Problems and tasks —
1. Can you return the part of the Pat Barker review starting with "In the spring" and going on through "a different world."?
2. How would you render this sentence from the Pat Barker review in Spanish: "Then the war starts and we are plunged abruptly into a different novel, and, like the characters, into a different world."?
3. Could you write what comes next in the Pat Barker review, picking up after its final sentence?

Text segment —
BOOKER prize winner and North- East novelist Pat Barker has returned to the First World War, which she dealt with so masterfully in the Regeneration Trilogy.
In the spring of 1914 we meet a group of art students at the Slade School of Fine Art in London - middle class Elinor, Kit Neville and working class Paul Tarrant who's wondering what he's doing studying art. There are complications of love, love affairs, class and idealism and a lot of drinking at the Café Royal.
Then the war starts and we are plunged abruptly into a different novel, and, like the characters, into a different world.
Elinor almost refuses to acknowledge the war. She is determined to see it as irrelevant, which could be brave and bold, or just stubborn and selfish. She moves in the circle of Lady Ottoline Morrell and continues steadfastly to work on her art as if the war weren't happening, despite her correspondence with Paul and Kit.
Both men volunteer for the Red Cross and when Paul arrives at the field hospital we are plunged straight into the nightmare images of war. The blood, the screams, the mud, the mutilations. The agony and the exhaustion. A deserter kept alive only so that he can be shot, a man whose penis has been shot off, a mother smothering her young son who had lost both his arms... what is the relevance of art in all this?

Data segment —
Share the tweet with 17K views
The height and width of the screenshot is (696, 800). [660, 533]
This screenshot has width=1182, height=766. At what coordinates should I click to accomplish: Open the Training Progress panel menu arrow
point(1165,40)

Answers to the exercises —
1.
In the spring of 1914 we meet a group of art students at the Slade School of Fine Art in London - middle class Elinor, Kit Neville and working class Paul Tarrant who's wondering what he's doing studying art. There are complications of love, love affairs, class and idealism and a lot of drinking at the Café Royal.
Then the war starts and we are plunged abruptly into a different novel, and, like the characters, into a different world.

2. Entonces empieza la guerra y nos vemos sumergidos de golpe en una novela distinta y, como los personajes, en un mundo distinto.

3.
Kit, who ends up nursing German prisoners, makes a name for himself as a war artist, but Paul's pictures are of the broken men, the men with their smashed bodies, missing jaws. Images too graphic, too real to be shown. And that's a dilemma we have yet to resolve in today's wars. When we send young men to war, how much can we bear to look at what it does to them?
This is an incredibly powerful book. It almost assaults the senses. The smell of coke and sweat in the artists' studio... the silence and dust motes in an empty house... the chill flesh of swimmers... the fug of the ladies' cabin and, of course, the field hospital which is described so vividly you can almost smell the bleach and gangrene.
Almost 90 years after the First World War ended, it still fascinates us, stirs our pity and admiration and raises unsolvable questions. Partly, of course, because of all that it inspired - the poetry, paintings, novels that grew out of it that still cause us to think. Life Class shows us we still have plenty to consider.